AI-powered themed category generation for logic-grid puzzles. Uses the Anthropic API (Claude Sonnet 4.6 by default) to turn a theme description into fully structured puzzle categories.
npm install logic-grid-ai logic-gridlogic-grid is a peer dependency. Requires an Anthropic API key when using the default client.
import { generateTheme } from "logic-grid-ai";
import { generate } from "logic-grid";
const theme = await generateTheme({
theme: "pirate adventure",
size: 4,
categories: 4,
});
// {
// categories: [
// { name: "Pirate", values: ["Blackbeard", "Redbeard", ...], noun: "" },
// { name: "Ship", values: ["Revenge", "Kraken", ...], noun: "captain",
// verb: ["commands the", ...], ordered: true, orderingPhrases: { comparators: {...} } },
// ...
// ]
// }
const puzzle = generate({
size: 4,
categories: 4,
categoryNames: theme.categories,
});
// Clues like: "Blackbeard commands the Revenge."Generate themed categories for a logic grid puzzle.
const result = await generateTheme({
theme: "space exploration", // theme description (required)
size: 5, // values per category, 3-8 (required)
categories: 4, // number of categories, 3-8 (required)

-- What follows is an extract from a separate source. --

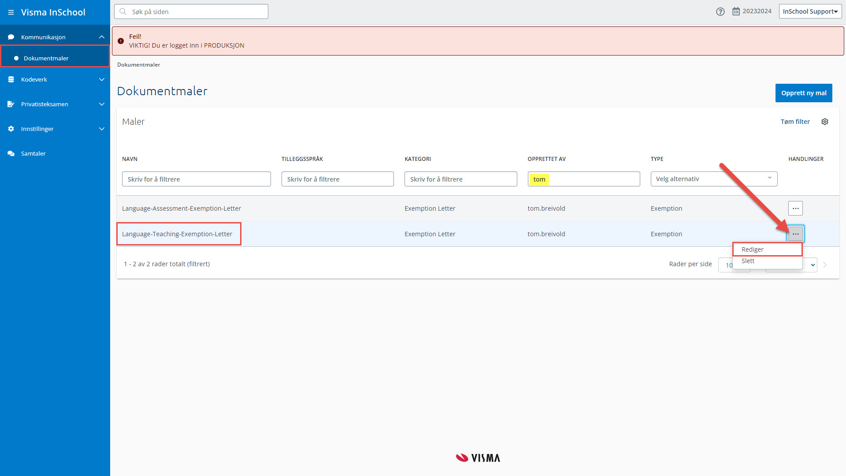Click the school year calendar icon
This screenshot has width=846, height=476.
736,11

constraints: ["kid-friendly"], // optional hints for the AI
client: myClient, // optional custom AIClient
});Returns a ThemeResult:
interface ThemeResult {
categories: Category[]; // from logic-grid
}At least one category must have ordered: true with orderingPhrases.comparators defining all 7 comparator phrases. The result is validated against structural and semantic rules (value uniqueness, noun consistency, category count, ordered category presence, etc.). If validation fails, the AI is retried with error feedback up to 3 times.
If all retries fail, generateTheme throws a ThemeGenerationError. The error carries an errors array of structured ThemeValidationError objects (each with a stable code like "no_ordered_category" or "duplicate_value" and a human-readable message), so callers can branch on the failure mode:
import { generateTheme, ThemeGenerationError } from "logic-grid-ai";
try {
const theme = await generateTheme({ theme: "...", size: 4, categories: 4 });
} catch (err) {
if (err instanceof ThemeGenerationError) {
if (err.errors.some((e) => e.code === "no_ordered_category")) {
// Show a hint about ordered categories
}
}
throw err;
}Transport-level retries (429s, 5xx, network errors) are already handled inside the Anthropic SDK with exponential backoff — they don't consume one of the 3 semantic-retry attempts.

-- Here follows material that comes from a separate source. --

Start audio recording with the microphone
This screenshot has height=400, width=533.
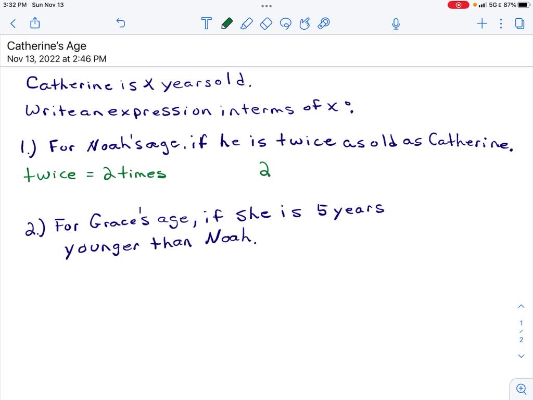(x=396, y=23)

Create the default AI client backed by the Anthropic SDK. If no key is provided, reads from ANTHROPIC_API_KEY. Pass { model } to override the default model (claude-sonnet-4-6):
import { createAnthropicClient } from "logic-grid-ai";
const fast = createAnthropicClient(undefined, { model: "claude-haiku-4-5" });
const explicit = createAnthropicClient("sk-ant-...");Implement the AIClient interface to use a different provider:
import type { AIClient } from "logic-grid-ai";
const myClient: AIClient = {
async completeJSON(prompt, schema) {
// Call your preferred API, return JSON matching the schema
},
};
const theme = await generateTheme({
theme: "cooking competition",
size: 4,
categories: 4,
client: myClient,
});Validate AI output against structural and semantic rules. Returns ThemeValidationError[] (empty = valid). Each error has a stable code, a human-readable message, and an optional category field naming the offending category. Used internally by generateTheme, but exported for custom pipelines.
import { validateThemeResult } from "logic-grid-ai";
const errors = validateThemeResult(result, 4, 4);
if (errors.length > 0) {
for (const e of errors) console.error(`[${e.code}] ${e.message}`);
}Rewrite an existing set of puzzle clues in a different voice or style. Constraint semantics are preserved — only the surface phrasing changes. Useful for re-skinning the default clue text after generation.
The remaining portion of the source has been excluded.